Chapter 7 Personal or Business Bankruptcy
Meet your Trustee – what to expect at the Trustee hearing/meeting of creditors and what happens next
When investigating chapter 7 bankruptcy – you may have heard of a “Bankruptcy Trustee” that is involved in your case. Who is this person, what do they do, why are they involved in your case?
When a chapter 7 bankruptcy if filed in federal Bankruptcy Court, one of the first things done after assigning a case number is the preliminary appointment of a chapter 7 Trustee. This is called preliminary as it will not become final until your “Meeting of creditors” or “Trustee meeting” (different names for the same required meeting) is held. At the meeting, the Trustee asks each debtor a set of standard questions to fulfill case review requirements under the law. These questions may be expanded as circumstances require depending on assets, answers to questions or other relevant information.
A chapter 7 Trustee is appointed to a regional panel of Trustees and is then selected at random to cases in rotation in their division with other appointed Trustees. A Trustee usually has certification as a certified public account or attorney (sometimes both) with experience in bankruptcy or liquidation practice. The Trustee receives a set amount of money (approximately $75) from the filing fee paid to conduct a meeting of creditors as required under the bankruptcy code. Creditors may appear and ask the debtor questions about financial affairs and their debt. Most Trustees want creditors to focus on potential assets – this assists the Trustee in “administering” the case in the event an asset exists above what can be protected.
Majority of Chapter 7 Cases Filed Are “No Asset” Cases
Most chapter 7 cases filed end up being what is called “no asset” cases – meaning that while the person who files bankruptcy may own things (real estate, cars etc.) there is no value/equity above and beyond what can be protected under applicable federal or state law exemptions (property protections). Where there are assets ABOVE what can be protected, these are called “Asset cases” where the Trustee will then administer the asset – which usually means the Trustee SELLS it and put the money into a trust account to allow creditors to make claims. The Trustee is paid on an asset case as they are paid a percentage of the assets they administer.
With over 26 years’ experience in practicing almost exclusively in personal bankruptcy law – I have sat through thousands of Trustee examinations. They are usually conducted in a room with those awaiting their turn sitting in attendance. (COVID update – these hearings are now conducted via telephonic appearance or Zoom or other video conferencing allowing remote appearance.) This is an administrative hearing – conducted under oath and recorded – but is not a “court hearing” like you would see on television. It is more like a deposition – again, referring to what most people would only experience through movies or television. Each Trustee is a little different in how they conduct their meetings and what information they require. At a minimum, a Trustee requires the last filed complete federal and state tax returns, government issued identification and proof of a valid social security number. These are provided well in advance of the hearing.

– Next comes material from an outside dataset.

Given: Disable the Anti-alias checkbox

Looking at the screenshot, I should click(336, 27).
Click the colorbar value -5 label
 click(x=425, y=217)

A Trustee may request additional information in advance of the meeting or after. If the Debtor has operated a business, they must be prepared to present financial information and details to satisfy the Trustee inquiry. Balance sheets, income statements, operating reports (budgets) and bank records must be available. It is recommended that this information be prepared and presented PRIOR to filing the case.
Bankruptcy Trustees are Seasoned, Savvy and Street Smart
It has been my experience that Trustees are experienced and smart. They have heard it all and seen it all. The overwhelming majority are very polite and respectful of the individuals filing for bankruptcy – they are not there to humiliate anyone or make moral judgments. Some Trustees go on to become Bankruptcy Court Judges – and we in the bankruptcy community benefit from their real-world experience.
What I counsel clients or even potential clients is that they must not think the Trustee will just pretend to do their job to get $75 bucks. These are experienced, motivated professionals who make money when they find assets. I have seen – while sitting waiting for my case to be called – examinations that go very very wrong because the Debtors think they can outwit the Trustee. These Trustees can and have sold just about everything you can imagine, from racehorses, airplanes, dental practices, operated and sold restaurants, even patents, copyrights and other intellectual property. They have found and liquidated (sold) Ferraris’, Rolex watches, expensive jewelry, valuable art works and just about anything that could be sold or exchanged.
My point in discussing this is to drive home that ALL ASSETS must be disclosed. Do not think a bankruptcy Trustee will not ask, investigate, or research whatever they need to find and go after an asset. DO NOT state you have no jewelry and then appear to your examination while wearing Jewelry. I have seen cases – not mine – where the Debtor stated “none” under “clothing” – and the Trustee remarks they are glad the Debtor wore clothes that day – but where did they come from? Only funny to those not sitting at the Trustee table at the time.
Thankfully, most Debtors disclose everything, it is rare for a creditor to appear, and the hearing “concludes” after the basic questions are answered. After such a “boring” hearing (which is my goal for clients) there is a 60-day waiting period required by the bankruptcy code to see if any creditors file written objections. After this period runs – and if no objections on file and the Debtor(s) did their second counseling class as required – the court will process the bankruptcy discharge and formally close the case.